The following chemicals were used: zinc oxide (ZnO, ACS reagent; Acros Organics, USA), 2-methylimidazole C₄H₆N₂ (≥98%; Sigma–Aldrich, Germany), cobalt (II) acetate tetrahydrate (Co(CH₃COO)₂ · 4 H₂O; Baker analyzed, J. T. Baker, USA), zinc acetate (Zn(CH₃COO)₂ · 2 H₂O; >98% ACS Reagent, Fluka; Honeywell International Inc.), basic zinc carbonate Zn₅(CO₃)₂(OH)₆ (>97%, Thermo Fisher Scientific, USA), 2-trifluoromethyl-1H-imidazole C₄H₃N₂F₃ (>95%; Fluorochem, United Kingdom), potassium hydroxide KOH (Sigma–Aldrich), perchloric acid HClO₄ (Bernd Kraft, Germany) and isopropanol (Sigma–Aldrich). Nafion was purchased from Sigma–Aldrich. All chemicals were used without further purification.

Zinc oxide (0.337 mmol, 27.4 mg), zinc acetate dihydrate (10 mol% of total metal content, 0.037 mmol, 8.2 mg), 2-methylimidazole (0.748 mmol, 61.4 mg), and NH₄NO₃ (0.748 mmol, 3.0 mg) were placed into a custom-made milling jar (PMMA, 5 mL) (Lampronti et al., 2021). After adding one stainless-steel milling ball (7-mm diameter) and methanol (15 µL), the jar was closed and mounted into a vertical ball mill (Pulverisette 23; Fritsch GmbH, Idar-Oberstein, Germany). The mixture was ground for 15 min at a frequency of 50 Hz. The product was obtained as a white voluminous powder.

For Co-doping, the zinc acetate dihydrate was replaced by cobalt acetate tetrahydrate (10 mol% of total metal content, 0.037 mmol, 9.2 mg), which was added to the milling jar (PMMA, 5 mL), along with ZnO (0.333 mmol, 27.1 mg), 2-methylimidazole (0.740 mmol, 60.7 mg), NH₄NO₃ (0.037 mmol, 3.0 mg), methanol (15 µL), and a stainless-steel grinding ball (7-mm diameter). The mixture is ground for 15 min at a frequency of 50 Hz, and a purple voluminous powder is obtained.

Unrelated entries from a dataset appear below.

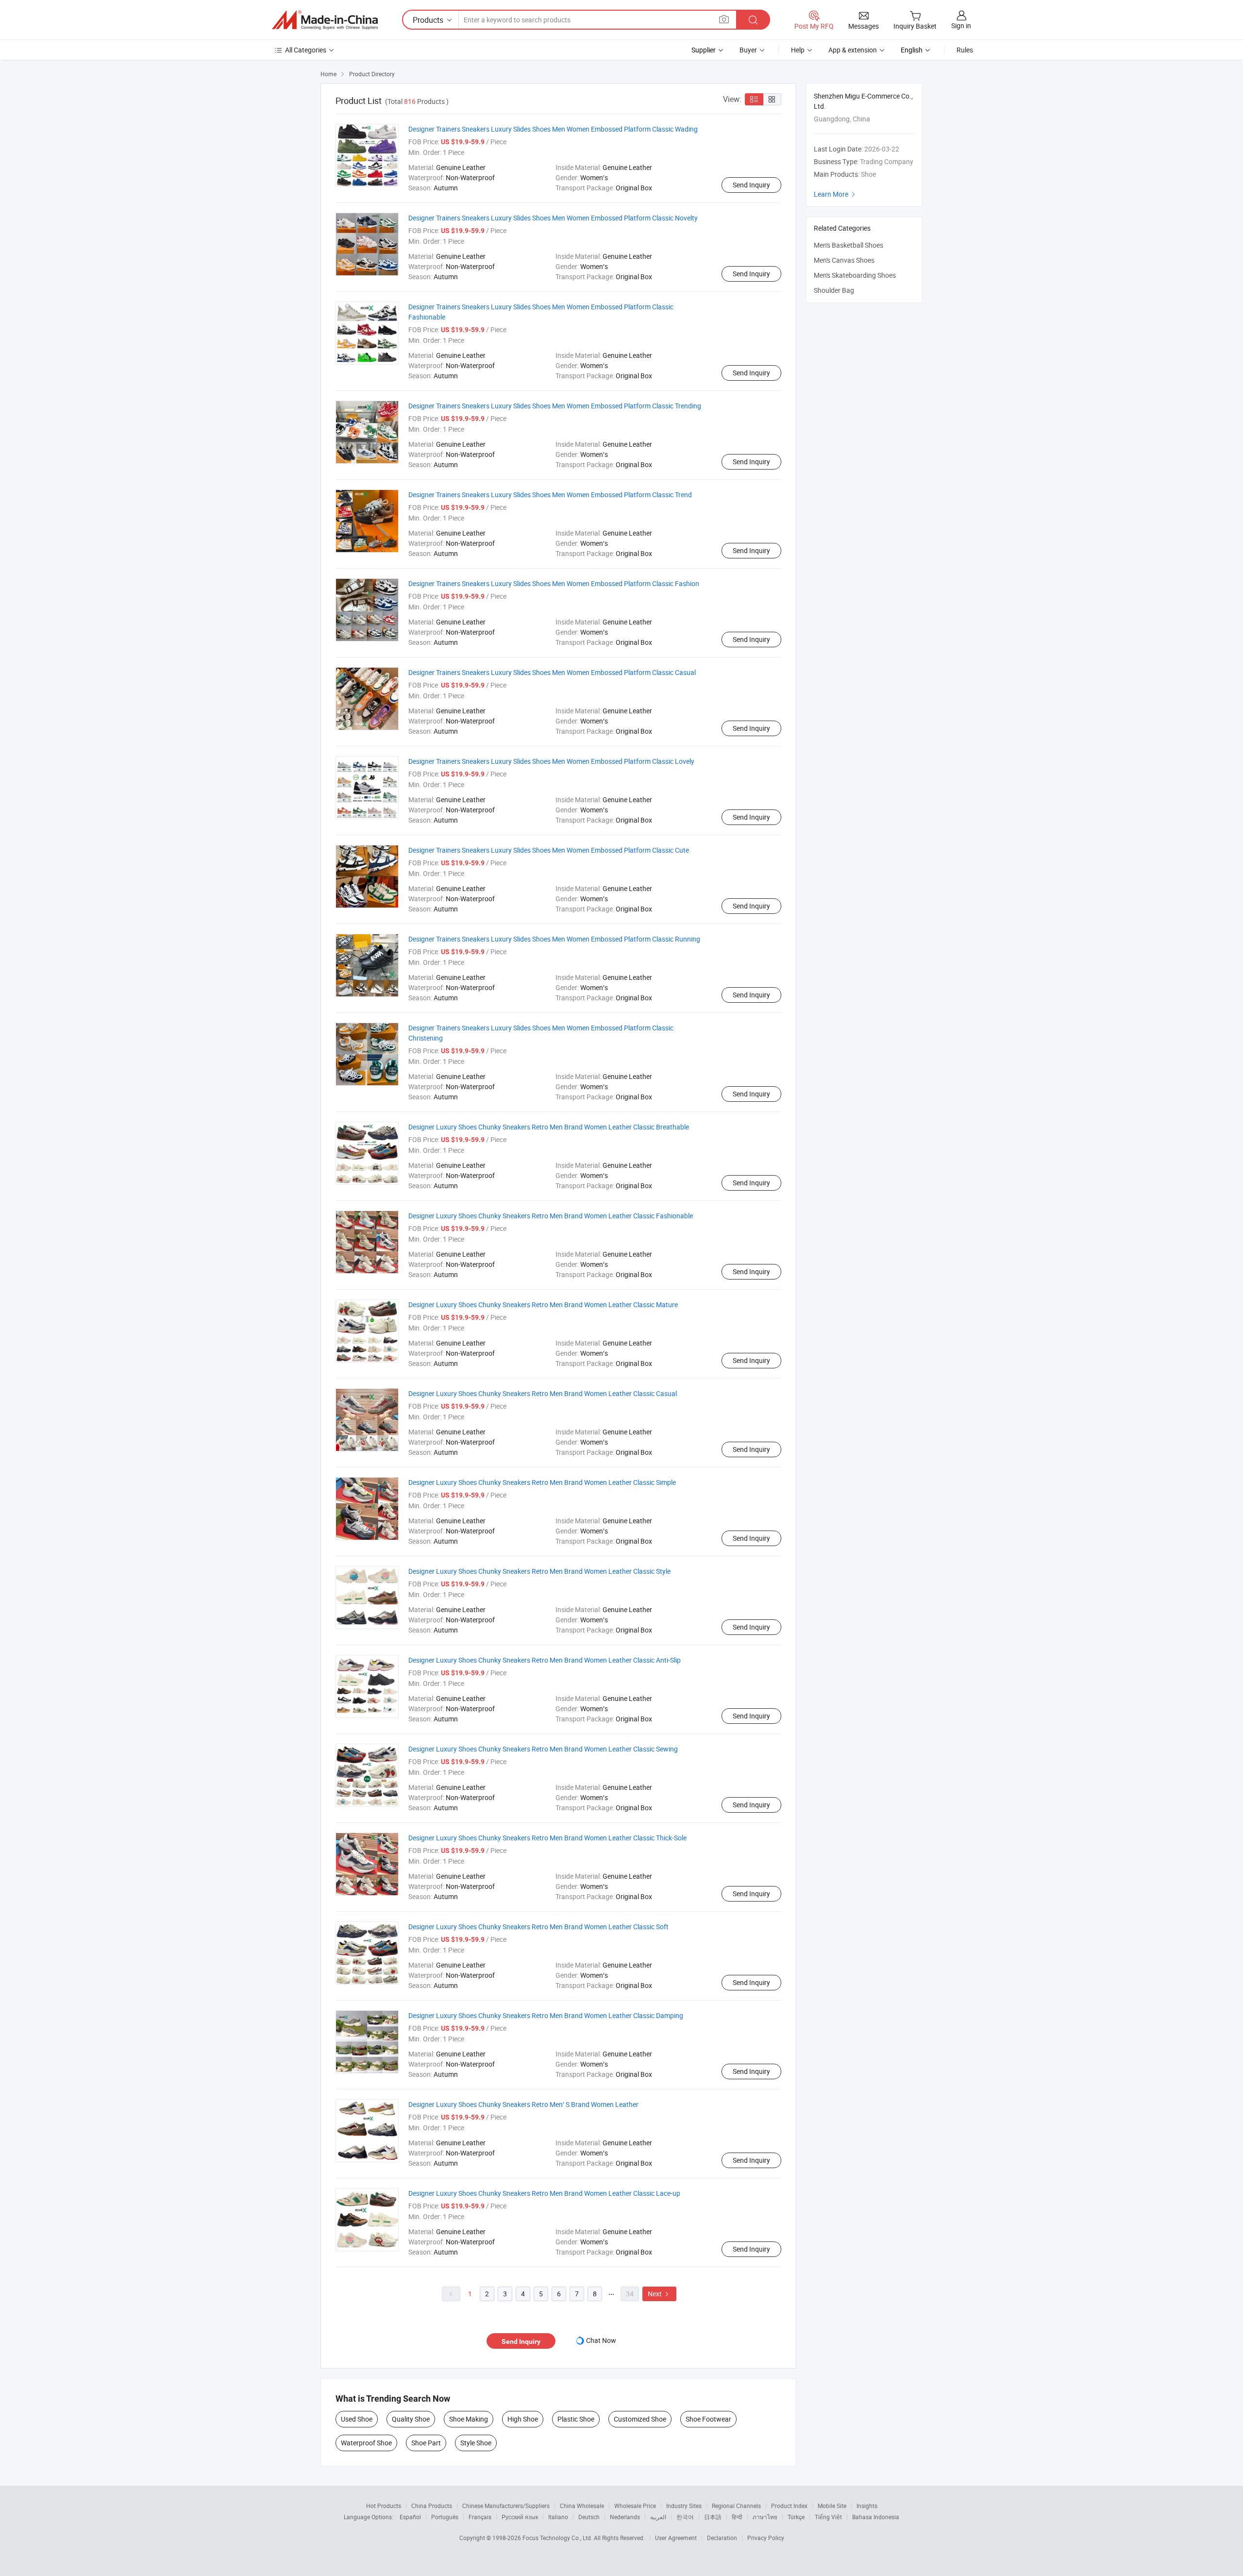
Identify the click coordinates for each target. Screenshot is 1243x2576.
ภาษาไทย (765, 2517)
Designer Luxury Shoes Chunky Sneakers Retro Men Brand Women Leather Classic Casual (542, 1393)
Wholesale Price (635, 2505)
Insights (867, 2505)
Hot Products (383, 2505)
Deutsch (589, 2517)
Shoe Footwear (708, 2419)
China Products (431, 2505)
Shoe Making (468, 2419)
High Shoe (522, 2419)
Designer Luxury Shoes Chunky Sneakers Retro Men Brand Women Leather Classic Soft (538, 1926)
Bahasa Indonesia (875, 2517)
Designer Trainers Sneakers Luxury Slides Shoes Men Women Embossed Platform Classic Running (554, 938)
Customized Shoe (640, 2419)
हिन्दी (737, 2517)
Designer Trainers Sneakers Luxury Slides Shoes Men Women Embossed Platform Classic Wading (553, 129)
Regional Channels (736, 2505)
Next (659, 2293)
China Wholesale (582, 2505)
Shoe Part (426, 2442)
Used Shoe (356, 2419)
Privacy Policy (765, 2538)
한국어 (685, 2517)
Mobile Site (832, 2505)
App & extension (852, 49)
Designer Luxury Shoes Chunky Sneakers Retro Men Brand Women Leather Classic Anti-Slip (544, 1660)
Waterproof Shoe (366, 2442)
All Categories (305, 49)
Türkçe (796, 2517)
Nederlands (625, 2517)
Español (410, 2517)
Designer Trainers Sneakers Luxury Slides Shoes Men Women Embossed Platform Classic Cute (548, 850)
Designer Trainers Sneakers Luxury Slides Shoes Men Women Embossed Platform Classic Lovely (551, 761)
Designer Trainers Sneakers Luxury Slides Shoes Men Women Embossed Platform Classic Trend (550, 494)
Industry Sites (684, 2505)
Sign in (961, 25)
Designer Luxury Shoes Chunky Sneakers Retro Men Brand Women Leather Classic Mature (543, 1304)
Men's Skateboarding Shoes (855, 275)
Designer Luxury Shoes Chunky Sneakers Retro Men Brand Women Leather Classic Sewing (543, 1748)
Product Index (789, 2505)
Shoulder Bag (834, 290)
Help (798, 49)
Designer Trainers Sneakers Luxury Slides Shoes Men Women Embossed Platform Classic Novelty (553, 217)
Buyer (748, 49)
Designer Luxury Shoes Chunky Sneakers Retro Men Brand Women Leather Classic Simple (542, 1482)
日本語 (713, 2517)
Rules (965, 49)
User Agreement (676, 2538)
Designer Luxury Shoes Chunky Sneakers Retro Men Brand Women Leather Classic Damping (545, 2015)
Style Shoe (475, 2442)
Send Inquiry (751, 184)
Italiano (558, 2517)
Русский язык (520, 2517)
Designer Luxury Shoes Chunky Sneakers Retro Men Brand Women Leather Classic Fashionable (550, 1215)
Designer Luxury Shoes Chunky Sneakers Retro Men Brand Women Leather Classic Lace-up (544, 2193)
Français (480, 2517)
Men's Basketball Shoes (848, 245)
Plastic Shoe (575, 2419)
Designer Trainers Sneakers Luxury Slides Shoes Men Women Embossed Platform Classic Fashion (553, 583)
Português (444, 2517)
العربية (658, 2517)
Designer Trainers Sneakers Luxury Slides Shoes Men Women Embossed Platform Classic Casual (552, 672)
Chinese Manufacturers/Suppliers (506, 2505)
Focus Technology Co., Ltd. (558, 2538)
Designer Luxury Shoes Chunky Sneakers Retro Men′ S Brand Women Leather (523, 2104)
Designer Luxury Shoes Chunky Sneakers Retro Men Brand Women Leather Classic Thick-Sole (547, 1837)
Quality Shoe (411, 2419)
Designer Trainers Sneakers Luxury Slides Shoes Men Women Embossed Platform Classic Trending (554, 405)
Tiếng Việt (828, 2517)
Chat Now (601, 2340)
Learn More (835, 194)
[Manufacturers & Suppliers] (325, 20)
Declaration (722, 2538)
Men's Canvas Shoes (844, 260)
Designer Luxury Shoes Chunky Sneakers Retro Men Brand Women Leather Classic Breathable (548, 1126)
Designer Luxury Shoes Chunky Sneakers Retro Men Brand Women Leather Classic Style (539, 1571)
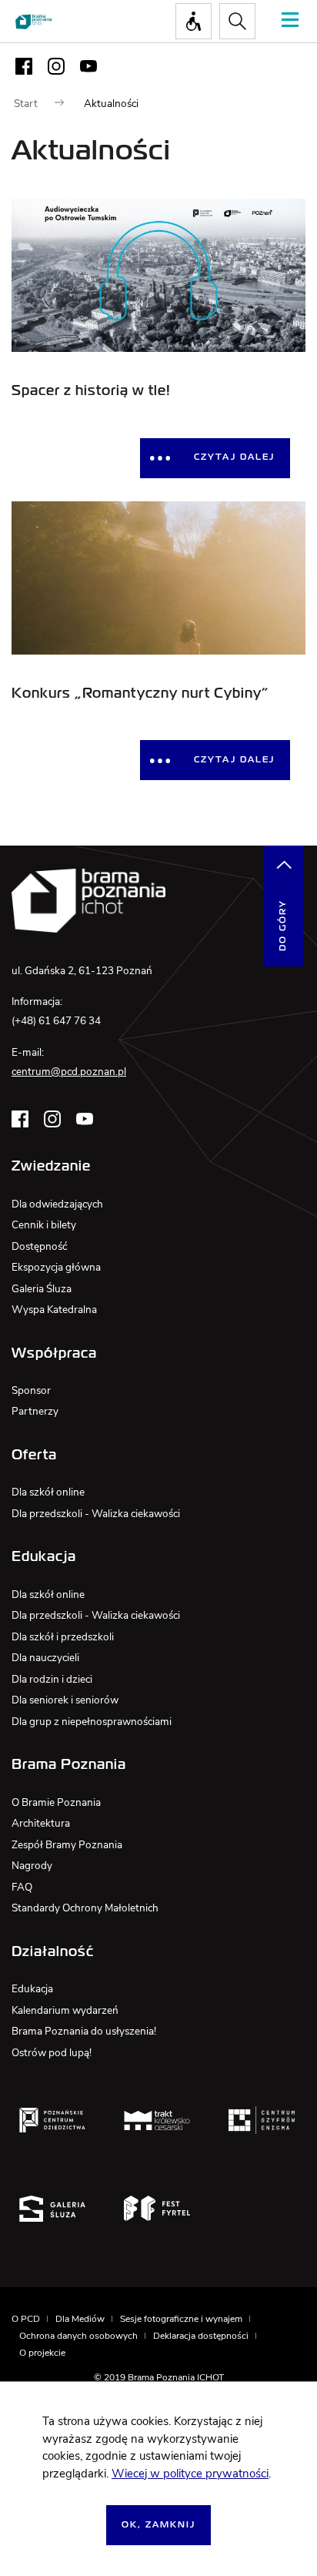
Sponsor (31, 1390)
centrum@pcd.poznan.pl (69, 1071)
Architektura (41, 1823)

In a typical experiment, hydrozincite (Zn₅(CO₃)₂(OH)₆, 0.052 mmol, 28.8 mg) and 2-trifluoromethyl-1H-imidazole (0.524 mmol, 71.3 mg) are weighed out and alongside a stainless-steel milling ball (7-mm diameter) are placed into a custom-made milling jar (PMMA, 5 mL). After adding methanol (15 µL), the jar was closed and mounted into a vertical ball mill (Pulverisette 23; Fritsch GmbH. The mixture was ground at a frequency of 50 Hz for 15 min. The product was obtained as a yellow–brown powder.

For Co-doping, the desired molar percentage of metal is replaced by cobalt acetate tetrahydrate. In a typical experiment with 10 mol% Co-doping, hydrozincite (Zn₅(CO₃)₂(OH)₆, 0.046 mmol, 25.0 mg), cobalt acetate tetrahydrate (10 mol% relative to total metal amount, 0.025 mmol, 6.2 mg), and 2-trifluoromethyl-1H-imidazole (0.505 mmol, 68.7 mg) are weighed out and placed into a custom-made milling jar (PMMA, 5 mL). After adding one stainless steel milling ball (7-mm diameter), the jar is closed and mounted into a (Pulverisette 23; Fritsch GmbH) vertical ball mill. The mixture was ground for 15 min at a frequency of 50 Hz. The product was obtained as a purple–brown powder.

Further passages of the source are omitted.